• Requirement: Every entry here should be copied exactly.

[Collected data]
+++

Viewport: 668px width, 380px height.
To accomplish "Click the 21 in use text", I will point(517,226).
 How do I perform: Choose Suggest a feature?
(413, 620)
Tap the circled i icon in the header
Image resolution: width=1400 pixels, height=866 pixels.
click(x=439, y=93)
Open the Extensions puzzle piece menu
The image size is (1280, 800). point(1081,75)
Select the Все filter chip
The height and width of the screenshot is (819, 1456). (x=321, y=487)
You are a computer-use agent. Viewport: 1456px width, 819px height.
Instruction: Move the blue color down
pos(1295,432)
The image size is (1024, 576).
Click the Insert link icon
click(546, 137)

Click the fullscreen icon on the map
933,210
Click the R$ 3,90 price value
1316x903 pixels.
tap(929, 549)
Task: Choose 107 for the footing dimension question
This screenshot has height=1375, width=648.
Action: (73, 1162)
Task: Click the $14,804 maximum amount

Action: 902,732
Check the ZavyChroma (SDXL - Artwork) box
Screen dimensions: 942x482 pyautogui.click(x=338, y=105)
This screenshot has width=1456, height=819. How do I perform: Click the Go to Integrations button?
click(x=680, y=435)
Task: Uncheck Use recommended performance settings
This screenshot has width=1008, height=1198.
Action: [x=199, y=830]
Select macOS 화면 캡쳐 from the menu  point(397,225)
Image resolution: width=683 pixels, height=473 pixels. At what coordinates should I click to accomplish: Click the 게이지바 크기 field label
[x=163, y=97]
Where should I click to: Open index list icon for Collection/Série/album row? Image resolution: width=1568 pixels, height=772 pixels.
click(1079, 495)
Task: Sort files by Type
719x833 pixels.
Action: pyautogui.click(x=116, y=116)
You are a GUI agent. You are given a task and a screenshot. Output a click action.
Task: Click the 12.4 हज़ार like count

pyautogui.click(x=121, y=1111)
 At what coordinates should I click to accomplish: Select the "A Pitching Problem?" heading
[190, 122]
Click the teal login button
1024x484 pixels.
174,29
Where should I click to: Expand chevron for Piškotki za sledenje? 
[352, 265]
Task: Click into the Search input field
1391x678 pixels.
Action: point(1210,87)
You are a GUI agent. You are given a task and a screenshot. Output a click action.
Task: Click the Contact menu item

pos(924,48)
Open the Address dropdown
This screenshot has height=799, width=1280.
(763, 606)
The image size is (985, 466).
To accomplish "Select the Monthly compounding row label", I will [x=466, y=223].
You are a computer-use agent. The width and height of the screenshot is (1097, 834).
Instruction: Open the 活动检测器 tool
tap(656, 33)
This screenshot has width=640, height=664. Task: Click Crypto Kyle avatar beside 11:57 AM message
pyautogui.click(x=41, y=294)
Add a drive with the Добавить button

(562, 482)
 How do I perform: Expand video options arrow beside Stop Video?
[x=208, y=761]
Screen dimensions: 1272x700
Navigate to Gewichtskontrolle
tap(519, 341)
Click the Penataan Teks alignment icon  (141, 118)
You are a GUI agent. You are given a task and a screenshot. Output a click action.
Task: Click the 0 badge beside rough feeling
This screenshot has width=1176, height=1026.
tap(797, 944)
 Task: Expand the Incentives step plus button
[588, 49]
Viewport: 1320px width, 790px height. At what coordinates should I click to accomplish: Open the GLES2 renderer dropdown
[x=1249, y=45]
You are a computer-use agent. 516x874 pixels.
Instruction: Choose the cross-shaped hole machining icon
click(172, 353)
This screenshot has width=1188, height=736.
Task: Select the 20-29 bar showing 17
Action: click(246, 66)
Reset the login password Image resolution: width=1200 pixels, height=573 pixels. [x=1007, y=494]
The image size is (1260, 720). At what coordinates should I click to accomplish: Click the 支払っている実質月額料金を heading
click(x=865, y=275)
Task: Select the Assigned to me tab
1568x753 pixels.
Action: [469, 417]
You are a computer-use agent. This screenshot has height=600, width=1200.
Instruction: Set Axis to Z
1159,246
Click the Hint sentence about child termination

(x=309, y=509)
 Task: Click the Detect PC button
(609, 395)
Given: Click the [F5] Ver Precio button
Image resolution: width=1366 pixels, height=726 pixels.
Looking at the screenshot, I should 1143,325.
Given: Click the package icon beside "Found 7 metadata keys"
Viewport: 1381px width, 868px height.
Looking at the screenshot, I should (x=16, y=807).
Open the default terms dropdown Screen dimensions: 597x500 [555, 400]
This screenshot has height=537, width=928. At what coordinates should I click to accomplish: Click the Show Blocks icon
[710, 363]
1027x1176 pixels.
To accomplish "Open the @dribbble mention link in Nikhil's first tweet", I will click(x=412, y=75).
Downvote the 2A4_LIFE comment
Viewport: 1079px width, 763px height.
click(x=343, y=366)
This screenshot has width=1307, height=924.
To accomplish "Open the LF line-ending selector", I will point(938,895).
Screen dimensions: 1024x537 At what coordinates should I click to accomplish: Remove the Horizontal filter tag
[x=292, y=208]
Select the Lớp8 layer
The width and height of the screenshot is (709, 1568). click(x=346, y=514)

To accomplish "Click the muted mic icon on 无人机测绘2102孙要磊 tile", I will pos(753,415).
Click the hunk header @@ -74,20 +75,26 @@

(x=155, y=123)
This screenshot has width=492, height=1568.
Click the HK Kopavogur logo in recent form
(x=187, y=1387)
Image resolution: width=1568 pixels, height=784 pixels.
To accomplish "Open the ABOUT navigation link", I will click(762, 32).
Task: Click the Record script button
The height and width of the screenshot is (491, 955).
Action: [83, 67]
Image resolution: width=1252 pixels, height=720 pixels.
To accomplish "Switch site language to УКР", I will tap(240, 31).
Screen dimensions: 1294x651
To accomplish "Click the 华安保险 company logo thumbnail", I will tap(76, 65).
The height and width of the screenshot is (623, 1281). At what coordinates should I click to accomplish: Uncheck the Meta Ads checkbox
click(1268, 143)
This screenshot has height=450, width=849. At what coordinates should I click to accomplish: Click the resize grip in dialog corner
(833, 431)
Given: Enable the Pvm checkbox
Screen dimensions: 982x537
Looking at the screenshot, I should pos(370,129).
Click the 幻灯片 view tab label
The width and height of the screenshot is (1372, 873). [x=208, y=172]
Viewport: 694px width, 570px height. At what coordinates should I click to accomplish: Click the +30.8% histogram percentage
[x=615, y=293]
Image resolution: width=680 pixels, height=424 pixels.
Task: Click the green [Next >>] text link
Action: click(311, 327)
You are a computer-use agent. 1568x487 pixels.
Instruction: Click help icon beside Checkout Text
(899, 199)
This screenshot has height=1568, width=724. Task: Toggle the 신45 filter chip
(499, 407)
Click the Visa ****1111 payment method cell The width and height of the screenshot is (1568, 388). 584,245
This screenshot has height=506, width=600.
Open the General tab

+++

• Solution for this task:
Viewport: 668px width, 380px height.
To accomplish "Click the 21 in use text", I will point(517,226).
 How do I perform: Choose Suggest a feature?
(413, 620)
Tap the circled i icon in the header
Image resolution: width=1400 pixels, height=866 pixels.
click(x=439, y=93)
Open the Extensions puzzle piece menu
The image size is (1280, 800). point(1081,75)
Select the Все filter chip
The height and width of the screenshot is (819, 1456). (x=321, y=487)
You are a computer-use agent. Viewport: 1456px width, 819px height.
Instruction: Move the blue color down
pos(1295,432)
The image size is (1024, 576).
Click the Insert link icon
click(546, 137)

Click the fullscreen icon on the map
933,210
Click the R$ 3,90 price value
1316x903 pixels.
tap(929, 549)
Task: Choose 107 for the footing dimension question
This screenshot has height=1375, width=648.
Action: (73, 1162)
Task: Click the $14,804 maximum amount

Action: 902,732
Check the ZavyChroma (SDXL - Artwork) box
Screen dimensions: 942x482 pyautogui.click(x=338, y=105)
This screenshot has width=1456, height=819. How do I perform: Click the Go to Integrations button?
click(x=680, y=435)
Task: Uncheck Use recommended performance settings
This screenshot has width=1008, height=1198.
Action: [x=199, y=830]
Select macOS 화면 캡쳐 from the menu  point(397,225)
Image resolution: width=683 pixels, height=473 pixels. At what coordinates should I click to accomplish: Click the 게이지바 크기 field label
[x=163, y=97]
Where should I click to: Open index list icon for Collection/Série/album row? Image resolution: width=1568 pixels, height=772 pixels.
click(1079, 495)
Task: Sort files by Type
719x833 pixels.
Action: pyautogui.click(x=116, y=116)
You are a GUI agent. You are given a task and a screenshot. Output a click action.
Task: Click the 12.4 हज़ार like count

pyautogui.click(x=121, y=1111)
 At what coordinates should I click to accomplish: Select the "A Pitching Problem?" heading
[190, 122]
Click the teal login button
1024x484 pixels.
174,29
Where should I click to: Expand chevron for Piškotki za sledenje? 
[352, 265]
Task: Click into the Search input field
1391x678 pixels.
Action: point(1210,87)
You are a GUI agent. You are given a task and a screenshot. Output a click action.
Task: Click the Contact menu item

pos(924,48)
Open the Address dropdown
This screenshot has height=799, width=1280.
(763, 606)
The image size is (985, 466).
To accomplish "Select the Monthly compounding row label", I will [x=466, y=223].
You are a computer-use agent. The width and height of the screenshot is (1097, 834).
Instruction: Open the 活动检测器 tool
tap(656, 33)
This screenshot has width=640, height=664. Task: Click Crypto Kyle avatar beside 11:57 AM message
pyautogui.click(x=41, y=294)
Add a drive with the Добавить button

(562, 482)
 How do I perform: Expand video options arrow beside Stop Video?
[x=208, y=761]
Screen dimensions: 1272x700
Navigate to Gewichtskontrolle
tap(519, 341)
Click the Penataan Teks alignment icon  (141, 118)
You are a GUI agent. You are given a task and a screenshot. Output a click action.
Task: Click the 0 badge beside rough feeling
This screenshot has width=1176, height=1026.
tap(797, 944)
 Task: Expand the Incentives step plus button
[588, 49]
Viewport: 1320px width, 790px height. At what coordinates should I click to accomplish: Open the GLES2 renderer dropdown
[x=1249, y=45]
You are a computer-use agent. 516x874 pixels.
Instruction: Choose the cross-shaped hole machining icon
click(172, 353)
This screenshot has width=1188, height=736.
Task: Select the 20-29 bar showing 17
Action: click(246, 66)
Reset the login password Image resolution: width=1200 pixels, height=573 pixels. [x=1007, y=494]
The image size is (1260, 720). At what coordinates should I click to accomplish: Click the 支払っている実質月額料金を heading
click(x=865, y=275)
Task: Select the Assigned to me tab
1568x753 pixels.
Action: [469, 417]
You are a computer-use agent. This screenshot has height=600, width=1200.
Instruction: Set Axis to Z
1159,246
Click the Hint sentence about child termination

(x=309, y=509)
 Task: Click the Detect PC button
(609, 395)
Given: Click the [F5] Ver Precio button
Image resolution: width=1366 pixels, height=726 pixels.
Looking at the screenshot, I should 1143,325.
Given: Click the package icon beside "Found 7 metadata keys"
Viewport: 1381px width, 868px height.
Looking at the screenshot, I should (x=16, y=807).
Open the default terms dropdown Screen dimensions: 597x500 [555, 400]
This screenshot has height=537, width=928. At what coordinates should I click to accomplish: Click the Show Blocks icon
[710, 363]
1027x1176 pixels.
To accomplish "Open the @dribbble mention link in Nikhil's first tweet", I will click(x=412, y=75).
Downvote the 2A4_LIFE comment
Viewport: 1079px width, 763px height.
click(x=343, y=366)
This screenshot has width=1307, height=924.
To accomplish "Open the LF line-ending selector", I will point(938,895).
Screen dimensions: 1024x537 At what coordinates should I click to accomplish: Remove the Horizontal filter tag
[x=292, y=208]
Select the Lớp8 layer
The width and height of the screenshot is (709, 1568). click(x=346, y=514)

To accomplish "Click the muted mic icon on 无人机测绘2102孙要磊 tile", I will pos(753,415).
Click the hunk header @@ -74,20 +75,26 @@

(x=155, y=123)
This screenshot has width=492, height=1568.
Click the HK Kopavogur logo in recent form
(x=187, y=1387)
Image resolution: width=1568 pixels, height=784 pixels.
To accomplish "Open the ABOUT navigation link", I will click(762, 32).
Task: Click the Record script button
The height and width of the screenshot is (491, 955).
Action: [83, 67]
Image resolution: width=1252 pixels, height=720 pixels.
To accomplish "Switch site language to УКР", I will tap(240, 31).
Screen dimensions: 1294x651
To accomplish "Click the 华安保险 company logo thumbnail", I will tap(76, 65).
The height and width of the screenshot is (623, 1281). At what coordinates should I click to accomplish: Uncheck the Meta Ads checkbox
click(1268, 143)
This screenshot has height=450, width=849. At what coordinates should I click to accomplish: Click the resize grip in dialog corner
(833, 431)
Given: Enable the Pvm checkbox
Screen dimensions: 982x537
Looking at the screenshot, I should pos(370,129).
Click the 幻灯片 view tab label
The width and height of the screenshot is (1372, 873). [x=208, y=172]
Viewport: 694px width, 570px height. At what coordinates should I click to accomplish: Click the +30.8% histogram percentage
[x=615, y=293]
Image resolution: width=680 pixels, height=424 pixels.
Task: Click the green [Next >>] text link
Action: click(311, 327)
You are a computer-use agent. 1568x487 pixels.
Instruction: Click help icon beside Checkout Text
(899, 199)
This screenshot has height=1568, width=724. Task: Toggle the 신45 filter chip
(499, 407)
Click the Visa ****1111 payment method cell The width and height of the screenshot is (1568, 388). 584,245
This screenshot has height=506, width=600.
Open the General tab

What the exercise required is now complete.